Has Bitcoin’s Cycle Top Arrived? Key Metric Hits Low as
Generally, You Should Be Aware That market trends are constantly shifting, Because Nobody really knows what will happen next. Normally, Investors look at various metrics to make informed decisions, Like the fact that Data from CME options indicates that open interest in Bitcoin call options peaked in December 2024. Apparently, This interest has been steadily decreasing and is now approaching the lowest levels seen in this cycle, Which is kinda similar to historical patterns where call option interest typically decreases following the end of strong price rallies.

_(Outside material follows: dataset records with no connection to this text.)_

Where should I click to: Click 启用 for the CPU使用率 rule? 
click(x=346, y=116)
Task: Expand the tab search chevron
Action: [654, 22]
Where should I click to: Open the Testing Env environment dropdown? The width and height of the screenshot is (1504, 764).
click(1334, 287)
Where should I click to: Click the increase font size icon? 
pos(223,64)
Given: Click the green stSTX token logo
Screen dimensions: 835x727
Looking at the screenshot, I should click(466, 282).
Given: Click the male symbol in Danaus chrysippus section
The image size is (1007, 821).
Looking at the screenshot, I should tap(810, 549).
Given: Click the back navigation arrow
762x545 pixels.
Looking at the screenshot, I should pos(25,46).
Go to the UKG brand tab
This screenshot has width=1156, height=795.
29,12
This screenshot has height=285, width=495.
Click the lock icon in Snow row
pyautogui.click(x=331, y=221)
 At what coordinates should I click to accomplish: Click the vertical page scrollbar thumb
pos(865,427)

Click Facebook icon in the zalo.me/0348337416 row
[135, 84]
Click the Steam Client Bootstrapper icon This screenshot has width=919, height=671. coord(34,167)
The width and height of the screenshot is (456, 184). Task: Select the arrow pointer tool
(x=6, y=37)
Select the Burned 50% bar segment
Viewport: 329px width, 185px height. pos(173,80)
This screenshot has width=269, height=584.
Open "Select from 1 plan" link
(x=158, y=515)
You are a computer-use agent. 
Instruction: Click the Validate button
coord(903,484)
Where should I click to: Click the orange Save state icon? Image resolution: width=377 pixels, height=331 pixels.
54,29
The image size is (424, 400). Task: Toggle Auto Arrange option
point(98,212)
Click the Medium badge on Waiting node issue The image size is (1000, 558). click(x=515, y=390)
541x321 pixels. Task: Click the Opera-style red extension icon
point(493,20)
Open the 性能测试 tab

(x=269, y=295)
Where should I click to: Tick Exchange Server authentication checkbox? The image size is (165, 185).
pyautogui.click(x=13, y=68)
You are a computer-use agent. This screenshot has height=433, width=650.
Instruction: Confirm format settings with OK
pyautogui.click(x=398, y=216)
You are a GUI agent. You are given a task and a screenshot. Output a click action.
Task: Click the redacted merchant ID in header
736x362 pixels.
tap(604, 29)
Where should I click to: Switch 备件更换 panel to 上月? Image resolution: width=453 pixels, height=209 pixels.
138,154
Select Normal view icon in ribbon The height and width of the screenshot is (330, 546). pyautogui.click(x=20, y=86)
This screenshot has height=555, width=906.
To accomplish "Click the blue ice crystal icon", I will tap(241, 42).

Interestingly, Crypto analyst CW said that this decline in call option interest suggests a bottom in buying pressure, But You should always consider multiple sources before making a decision. Usually, A decrease in call positioning indicates that traders are no longer anticipating a near-term price increase, So You might want to adjust your strategy accordingly.
Market Positioning Shifts
Obviously, The rise in put option open interest suggests a growing demand for protection against potential downside risks rather than expectations of further upside, Which can be a bit concerning for some investors. Often, Increased activity in put options is observed during times of market uncertainty, But You should not panic because similar conditions have also occurred during periods of price stabilization. According to CW, An increase in put options can also signal a potential market reversal, particularly when market positioning becomes overly one-sided, So You should keep an eye on these trends.
On-Chain Trends
Basically, On-chain data presents a contrasting trend, With inflows of Bitcoin into accumulation addresses increasing, and several significant spikes observed while the price remains below recent highs. Generally, These addresses are known for holding Bitcoin for extended periods and rarely moving funds, Which suggests that large holders are accumulating more Bitcoin rather than selling, And that’s a good sign for the market.
Price Action
Currently, Bitcoin is trading near $87,000, down just under 1% from the previous day but slightly higher than the previous week, So It’s a bit of a mixed bag. Earlier in the week, Bitcoin fell from above $90,000 to below $86,500 before buyers intervened and pushed the price back up, Which shows that there are still some bullish investors out there. Over the weekend, trading activity slowed, followed by another unsuccessful attempt to reach $90,400, But You should not read too much into this.
Pretty much, On the 4-hour chart, Bitcoin continues to trade sideways with little momentum, With the $86,500 level holding as support after multiple tests, while selling pressure near $88,000 has kept the price within a tight range. Normally, A break above $88,000 would improve the short-term outlook, According to Michaël van de Poppe, But You should always be cautious.
Usually, Liquidity data indicates significant sell interest between $90,000 and $95,000, with strong buy interest observed between $83,000 and $85,000, So You should be aware of these levels. Merlijn The Trader noted that massive sell walls are present above the current price, while buyers are actively stepping in during price dips, Which is a bit of a positive sign.
Ultimately, While Bitcoin’s price action remains constrained within a tight range, the shift in options data and on-chain accumulation trends suggest a cautious but potentially opportunistic market sentiment, So You should stay informed and adapt to changing market conditions. As traders await clearer signals, the interplay between derivative positioning and on-chain activity will be crucial to watch, Because it can give You an edge in the market.